Garrison Keillor (in The Young Lutheran's Guide to the Orchestra): "The flute is the show-off of the wind section, the big shot: Jean-Pierre Rampal, James Galway--both millionaires. (How many millionaire bassoonists can you name real fast?) Well, that's fine. Everybody knows it's the hardest, blowing across a tiny hole with your head tilted all your life: it's like soloing on a pop bottle. The problem with the flute is that it vibrates your brain, and you start wearing big white caftans and smocks and eat roots and berries. You become a pantheist and sit in meadows, and you believe that all is one and God is everything--God is a column of air vibrating--and you know that's not right." (Lol!)

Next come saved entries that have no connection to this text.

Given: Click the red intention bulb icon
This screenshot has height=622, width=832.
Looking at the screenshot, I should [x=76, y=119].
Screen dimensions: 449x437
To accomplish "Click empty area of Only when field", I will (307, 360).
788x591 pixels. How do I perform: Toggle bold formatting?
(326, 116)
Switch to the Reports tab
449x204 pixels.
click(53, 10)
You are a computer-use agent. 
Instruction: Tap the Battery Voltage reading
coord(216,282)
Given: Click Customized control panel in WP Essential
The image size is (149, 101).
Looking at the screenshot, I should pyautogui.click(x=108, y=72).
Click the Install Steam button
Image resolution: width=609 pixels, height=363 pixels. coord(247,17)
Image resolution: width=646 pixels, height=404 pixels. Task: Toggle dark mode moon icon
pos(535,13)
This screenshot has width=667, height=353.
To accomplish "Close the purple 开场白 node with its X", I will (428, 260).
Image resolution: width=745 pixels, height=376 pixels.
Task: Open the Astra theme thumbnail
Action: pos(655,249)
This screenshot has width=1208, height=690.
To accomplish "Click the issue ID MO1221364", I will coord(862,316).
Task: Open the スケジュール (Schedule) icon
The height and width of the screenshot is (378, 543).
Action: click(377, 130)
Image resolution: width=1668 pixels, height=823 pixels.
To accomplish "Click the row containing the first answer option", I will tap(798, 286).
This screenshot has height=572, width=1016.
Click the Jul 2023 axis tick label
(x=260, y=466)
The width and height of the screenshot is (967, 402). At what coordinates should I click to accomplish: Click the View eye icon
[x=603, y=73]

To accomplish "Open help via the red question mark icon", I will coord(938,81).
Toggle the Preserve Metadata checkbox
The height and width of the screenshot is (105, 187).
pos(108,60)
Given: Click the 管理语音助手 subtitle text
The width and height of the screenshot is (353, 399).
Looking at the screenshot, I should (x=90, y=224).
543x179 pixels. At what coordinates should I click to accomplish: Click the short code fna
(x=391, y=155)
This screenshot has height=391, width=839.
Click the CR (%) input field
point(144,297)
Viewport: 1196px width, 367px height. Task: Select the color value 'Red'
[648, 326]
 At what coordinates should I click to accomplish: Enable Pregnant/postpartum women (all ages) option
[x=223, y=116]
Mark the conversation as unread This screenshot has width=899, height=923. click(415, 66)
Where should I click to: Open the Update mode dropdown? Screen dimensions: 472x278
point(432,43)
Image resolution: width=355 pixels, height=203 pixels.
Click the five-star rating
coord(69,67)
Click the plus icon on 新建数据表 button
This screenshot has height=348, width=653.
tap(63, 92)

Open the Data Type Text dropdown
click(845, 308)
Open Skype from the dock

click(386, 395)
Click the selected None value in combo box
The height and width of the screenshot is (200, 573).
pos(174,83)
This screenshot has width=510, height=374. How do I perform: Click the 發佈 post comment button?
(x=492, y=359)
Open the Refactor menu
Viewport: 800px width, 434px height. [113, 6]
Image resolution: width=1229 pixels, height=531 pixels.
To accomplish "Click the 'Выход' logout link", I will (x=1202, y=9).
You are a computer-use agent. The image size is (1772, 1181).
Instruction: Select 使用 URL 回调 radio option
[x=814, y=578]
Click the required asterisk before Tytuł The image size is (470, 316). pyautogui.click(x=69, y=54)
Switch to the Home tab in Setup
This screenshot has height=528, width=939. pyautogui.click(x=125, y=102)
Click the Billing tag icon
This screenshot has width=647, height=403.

According to mythology the goddess Athene invented the flute and then threw it away because it made her face ugly.

The Socrates of the Republic rejected the flute because it was too exciting and emotional.


Ben-Tovim and Boyd cover all matters regarding music tuition in their book: "The Right Instrument For Your Child."

© Nellieanna Hay
© Nellieanna Hay | Source

Nellieanna Hay

Looking for the musician in Nellieanna I can clearly see a flutist in her. Her poems in HubPages have a unique and ethereal quality, enthralling the reader right into a fantasy world where all question and answers are connected with strings of gold. They are delightful reads at the beginning and the end of a day and especially at the end to ponder and cherish until Sleep turns them into dreams.

As part of Nellieanna's audition for musicianship in Hubville Symphonic Wind Orchestra, I've asked her to submit a few songs that have the power to put her in a specific mood.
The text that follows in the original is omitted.